- [Supplied entries]
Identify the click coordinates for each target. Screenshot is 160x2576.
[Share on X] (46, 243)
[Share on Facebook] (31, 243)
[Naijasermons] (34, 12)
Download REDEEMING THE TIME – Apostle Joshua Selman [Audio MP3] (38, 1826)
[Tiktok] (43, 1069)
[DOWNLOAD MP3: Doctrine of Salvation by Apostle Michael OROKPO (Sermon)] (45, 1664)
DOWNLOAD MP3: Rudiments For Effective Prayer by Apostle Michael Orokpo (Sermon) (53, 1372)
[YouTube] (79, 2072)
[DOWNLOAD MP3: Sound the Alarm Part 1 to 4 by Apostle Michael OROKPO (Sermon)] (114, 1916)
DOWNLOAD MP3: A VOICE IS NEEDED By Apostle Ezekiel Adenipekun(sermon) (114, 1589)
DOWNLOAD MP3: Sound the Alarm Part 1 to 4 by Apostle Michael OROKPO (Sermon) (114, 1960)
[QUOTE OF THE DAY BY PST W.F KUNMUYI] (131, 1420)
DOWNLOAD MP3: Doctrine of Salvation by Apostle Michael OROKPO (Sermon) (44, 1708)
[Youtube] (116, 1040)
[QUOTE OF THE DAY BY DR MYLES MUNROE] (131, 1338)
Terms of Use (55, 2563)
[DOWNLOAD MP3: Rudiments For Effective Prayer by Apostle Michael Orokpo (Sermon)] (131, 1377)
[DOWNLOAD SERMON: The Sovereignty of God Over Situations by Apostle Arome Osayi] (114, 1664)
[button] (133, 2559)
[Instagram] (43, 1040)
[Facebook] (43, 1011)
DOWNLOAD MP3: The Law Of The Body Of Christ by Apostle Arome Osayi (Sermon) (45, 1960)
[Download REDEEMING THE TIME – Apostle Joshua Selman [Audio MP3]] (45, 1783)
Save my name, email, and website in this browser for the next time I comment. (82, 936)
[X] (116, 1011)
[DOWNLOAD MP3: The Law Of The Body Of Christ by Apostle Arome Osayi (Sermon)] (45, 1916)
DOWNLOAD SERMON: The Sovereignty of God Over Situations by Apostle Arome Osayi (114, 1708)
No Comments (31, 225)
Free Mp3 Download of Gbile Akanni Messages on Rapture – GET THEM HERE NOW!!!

- [Task to carry out] Would you transcribe, unchanged, every line of the material from the one containing "(Sermon) (114, 1960)" to the very end, including both, and nothing else?

- [Output of the task]
DOWNLOAD MP3: Sound the Alarm Part 1 to 4 by Apostle Michael OROKPO (Sermon) (114, 1960)
[QUOTE OF THE DAY BY PST W.F KUNMUYI] (131, 1420)
DOWNLOAD MP3: Doctrine of Salvation by Apostle Michael OROKPO (Sermon) (44, 1708)
[Youtube] (116, 1040)
[QUOTE OF THE DAY BY DR MYLES MUNROE] (131, 1338)
Terms of Use (55, 2563)
[DOWNLOAD MP3: Rudiments For Effective Prayer by Apostle Michael Orokpo (Sermon)] (131, 1377)
[DOWNLOAD SERMON: The Sovereignty of God Over Situations by Apostle Arome Osayi] (114, 1664)
[button] (133, 2559)
[Instagram] (43, 1040)
[Facebook] (43, 1011)
DOWNLOAD MP3: The Law Of The Body Of Christ by Apostle Arome Osayi (Sermon) (45, 1960)
[Download REDEEMING THE TIME – Apostle Joshua Selman [Audio MP3]] (45, 1783)
Save my name, email, and website in this browser for the next time I comment. (82, 936)
[X] (116, 1011)
[DOWNLOAD MP3: The Law Of The Body Of Christ by Apostle Arome Osayi (Sermon)] (45, 1916)
DOWNLOAD SERMON: The Sovereignty of God Over Situations by Apostle Arome Osayi (114, 1708)
No Comments (31, 225)
Free Mp3 Download of Gbile Akanni Messages on Rapture – GET THEM HERE NOW!!!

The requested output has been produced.